• [THE TASK]
Every line of the records below from the line with "Садовое кольцо (261, 1515)" up to and including the line with "Хамовники район (191, 850)" must be reproduced exactly, and no line outside that range.

+ + + + + + +

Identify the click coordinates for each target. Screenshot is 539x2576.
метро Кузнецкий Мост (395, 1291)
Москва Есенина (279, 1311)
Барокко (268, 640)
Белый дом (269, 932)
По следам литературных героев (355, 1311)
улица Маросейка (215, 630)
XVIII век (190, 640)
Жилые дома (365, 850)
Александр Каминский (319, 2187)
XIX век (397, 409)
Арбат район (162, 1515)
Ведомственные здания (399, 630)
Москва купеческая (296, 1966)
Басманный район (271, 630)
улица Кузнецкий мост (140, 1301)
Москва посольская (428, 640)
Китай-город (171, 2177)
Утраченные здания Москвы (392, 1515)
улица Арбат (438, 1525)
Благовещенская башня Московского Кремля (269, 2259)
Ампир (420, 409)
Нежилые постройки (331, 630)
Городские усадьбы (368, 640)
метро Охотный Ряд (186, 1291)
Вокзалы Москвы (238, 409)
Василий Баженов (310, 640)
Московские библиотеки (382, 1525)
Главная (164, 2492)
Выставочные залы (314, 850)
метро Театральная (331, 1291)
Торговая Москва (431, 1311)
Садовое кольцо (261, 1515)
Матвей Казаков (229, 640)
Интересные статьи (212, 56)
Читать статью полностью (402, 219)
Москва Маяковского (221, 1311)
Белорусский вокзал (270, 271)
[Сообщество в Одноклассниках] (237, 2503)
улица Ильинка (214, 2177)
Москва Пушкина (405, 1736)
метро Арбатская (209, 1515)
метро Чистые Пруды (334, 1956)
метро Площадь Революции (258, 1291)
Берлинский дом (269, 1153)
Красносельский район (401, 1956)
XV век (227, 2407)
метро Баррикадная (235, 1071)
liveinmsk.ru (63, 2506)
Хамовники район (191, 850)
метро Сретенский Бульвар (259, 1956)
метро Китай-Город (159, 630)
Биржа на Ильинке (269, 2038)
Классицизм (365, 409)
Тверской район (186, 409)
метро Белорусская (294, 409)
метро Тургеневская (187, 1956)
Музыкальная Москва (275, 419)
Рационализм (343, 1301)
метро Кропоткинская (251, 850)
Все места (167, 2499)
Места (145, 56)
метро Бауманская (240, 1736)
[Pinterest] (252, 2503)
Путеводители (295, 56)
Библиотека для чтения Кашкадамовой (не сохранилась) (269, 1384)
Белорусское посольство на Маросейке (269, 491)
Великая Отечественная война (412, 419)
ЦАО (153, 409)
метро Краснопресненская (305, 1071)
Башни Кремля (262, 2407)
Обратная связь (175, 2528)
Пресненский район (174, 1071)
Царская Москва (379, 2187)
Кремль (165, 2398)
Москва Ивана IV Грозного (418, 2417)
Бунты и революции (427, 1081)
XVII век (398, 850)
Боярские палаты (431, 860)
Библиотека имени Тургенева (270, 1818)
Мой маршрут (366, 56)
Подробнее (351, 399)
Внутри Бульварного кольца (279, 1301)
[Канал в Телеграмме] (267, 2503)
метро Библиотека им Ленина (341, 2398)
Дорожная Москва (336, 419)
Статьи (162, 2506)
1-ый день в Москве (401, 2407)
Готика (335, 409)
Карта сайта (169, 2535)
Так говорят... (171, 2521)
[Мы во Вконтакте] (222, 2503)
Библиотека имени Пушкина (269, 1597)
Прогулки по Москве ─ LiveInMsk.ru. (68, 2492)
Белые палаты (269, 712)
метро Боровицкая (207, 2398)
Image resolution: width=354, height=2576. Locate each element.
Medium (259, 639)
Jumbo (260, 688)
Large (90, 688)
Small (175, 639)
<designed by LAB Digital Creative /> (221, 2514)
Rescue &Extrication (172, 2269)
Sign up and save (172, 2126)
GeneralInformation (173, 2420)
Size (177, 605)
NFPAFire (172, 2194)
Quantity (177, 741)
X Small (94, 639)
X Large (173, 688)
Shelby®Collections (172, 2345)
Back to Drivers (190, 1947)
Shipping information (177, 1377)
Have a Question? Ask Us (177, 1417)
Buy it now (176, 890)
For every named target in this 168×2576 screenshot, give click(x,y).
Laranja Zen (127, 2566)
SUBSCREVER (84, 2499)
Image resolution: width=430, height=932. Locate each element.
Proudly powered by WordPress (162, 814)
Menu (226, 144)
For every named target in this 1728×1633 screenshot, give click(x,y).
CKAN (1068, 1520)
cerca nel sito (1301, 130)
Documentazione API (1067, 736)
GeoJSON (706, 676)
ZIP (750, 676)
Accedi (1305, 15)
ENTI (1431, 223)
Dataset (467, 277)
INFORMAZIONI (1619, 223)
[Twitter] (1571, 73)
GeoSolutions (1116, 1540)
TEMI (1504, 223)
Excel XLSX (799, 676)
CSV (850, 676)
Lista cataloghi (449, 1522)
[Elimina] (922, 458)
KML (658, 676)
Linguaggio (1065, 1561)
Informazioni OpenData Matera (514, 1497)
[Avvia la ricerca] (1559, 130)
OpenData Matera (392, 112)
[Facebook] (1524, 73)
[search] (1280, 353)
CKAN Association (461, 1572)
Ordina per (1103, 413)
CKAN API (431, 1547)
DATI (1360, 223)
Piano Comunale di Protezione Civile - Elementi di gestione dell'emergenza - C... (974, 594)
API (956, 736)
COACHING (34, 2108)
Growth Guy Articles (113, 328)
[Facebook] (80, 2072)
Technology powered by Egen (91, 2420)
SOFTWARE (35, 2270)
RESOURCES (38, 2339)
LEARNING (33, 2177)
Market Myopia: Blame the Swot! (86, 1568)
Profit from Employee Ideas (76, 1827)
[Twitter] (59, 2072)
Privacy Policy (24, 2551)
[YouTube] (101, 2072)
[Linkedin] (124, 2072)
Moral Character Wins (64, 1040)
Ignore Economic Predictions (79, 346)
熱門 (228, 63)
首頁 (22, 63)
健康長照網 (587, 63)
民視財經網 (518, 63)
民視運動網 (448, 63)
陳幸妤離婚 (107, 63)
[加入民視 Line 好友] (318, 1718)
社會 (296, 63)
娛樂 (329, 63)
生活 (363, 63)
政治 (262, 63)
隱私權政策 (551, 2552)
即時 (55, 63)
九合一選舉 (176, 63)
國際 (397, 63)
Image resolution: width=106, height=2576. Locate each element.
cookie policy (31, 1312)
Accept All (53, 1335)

+ + + + + + +

• [RESULT FOR THIS EXERCISE]
Садовое кольцо (261, 1515)
Матвей Казаков (229, 640)
Интересные статьи (212, 56)
Читать статью полностью (402, 219)
Москва Маяковского (221, 1311)
Белорусский вокзал (270, 271)
[Сообщество в Одноклассниках] (237, 2503)
улица Ильинка (214, 2177)
Москва Пушкина (405, 1736)
метро Арбатская (209, 1515)
метро Чистые Пруды (334, 1956)
метро Площадь Революции (258, 1291)
Берлинский дом (269, 1153)
Красносельский район (401, 1956)
XV век (227, 2407)
метро Баррикадная (235, 1071)
liveinmsk.ru (63, 2506)
Хамовники район (191, 850)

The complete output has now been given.